INVESTIGATIONS ON SOLIDIFICATION DURING IN-SITU MICROWAVE CASTING OF METALLIC MATERIALS

Abstract

Tailoring microstructures in metallic materials is crucial as it directly influences their mechanical properties, durability, and performance. Fine-tuning of microstructures allows enhanced strength, ductility, corrosion resistance, etc. Components with specially oriented microstructure, in general, exhibit better thermo-mechanical and physical properties at elevated temperatures, for example, creep resistance, fatigue resistance, tensile strength, ductility, elasticity, and thermal shock resistance capability. Further, functionally graded materials (FGMs) exhibit gradual variations in composition and structure, enhancing their performance in terms of thermal resistance, mechanical strength, corrosion resistance, etc. Such tailoring of microstructure in metallic materials can be achieved through a process known as directional solidification (DS). In DS, heat is extracted in a specific direction from the molten charge to establish a temperature gradient that aligns the structure in a preferred orientation. In addition, application of an external magnetic field can cause further transitions in microstructure and fabrication of functionally graded materials.
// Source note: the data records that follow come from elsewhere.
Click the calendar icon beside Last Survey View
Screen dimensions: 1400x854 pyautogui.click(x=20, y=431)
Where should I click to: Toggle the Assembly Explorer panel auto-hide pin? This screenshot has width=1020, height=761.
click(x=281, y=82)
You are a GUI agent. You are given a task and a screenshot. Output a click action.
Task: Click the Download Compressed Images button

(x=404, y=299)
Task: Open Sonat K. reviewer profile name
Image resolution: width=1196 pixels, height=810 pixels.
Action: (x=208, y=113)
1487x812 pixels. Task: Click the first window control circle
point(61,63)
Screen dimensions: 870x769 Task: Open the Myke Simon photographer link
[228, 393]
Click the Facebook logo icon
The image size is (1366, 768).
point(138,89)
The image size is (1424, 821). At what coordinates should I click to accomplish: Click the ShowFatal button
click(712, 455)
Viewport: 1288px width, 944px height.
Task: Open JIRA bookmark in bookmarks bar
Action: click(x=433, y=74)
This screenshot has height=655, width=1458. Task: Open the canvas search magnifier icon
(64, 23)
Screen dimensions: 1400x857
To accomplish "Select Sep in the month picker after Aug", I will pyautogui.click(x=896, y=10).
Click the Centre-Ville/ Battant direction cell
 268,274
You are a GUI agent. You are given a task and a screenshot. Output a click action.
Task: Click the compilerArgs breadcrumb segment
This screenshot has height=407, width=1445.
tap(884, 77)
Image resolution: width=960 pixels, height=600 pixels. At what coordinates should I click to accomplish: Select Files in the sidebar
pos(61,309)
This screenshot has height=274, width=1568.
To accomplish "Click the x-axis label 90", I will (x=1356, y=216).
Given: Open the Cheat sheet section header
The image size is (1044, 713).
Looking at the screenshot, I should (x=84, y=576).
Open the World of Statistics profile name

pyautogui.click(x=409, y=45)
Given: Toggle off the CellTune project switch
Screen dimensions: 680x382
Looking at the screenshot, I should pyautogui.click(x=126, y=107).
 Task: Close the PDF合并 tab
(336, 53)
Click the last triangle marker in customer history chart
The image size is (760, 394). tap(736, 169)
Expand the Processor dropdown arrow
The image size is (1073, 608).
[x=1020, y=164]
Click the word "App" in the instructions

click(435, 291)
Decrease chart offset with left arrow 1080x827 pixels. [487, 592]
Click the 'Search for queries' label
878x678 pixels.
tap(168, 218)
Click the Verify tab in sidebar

Many techniques were employed to achieve directional solidification, aligning with the specific material requirements and applications. In these techniques, various types of heating sources were used, such as induction heating, resistance heating, arc melting, and radio frequency heating. High initial and operational costs, inefficient heat transfer between source and target material, and higher energy requirements are some of the drawbacks of the existing methods that call for innovative approaches.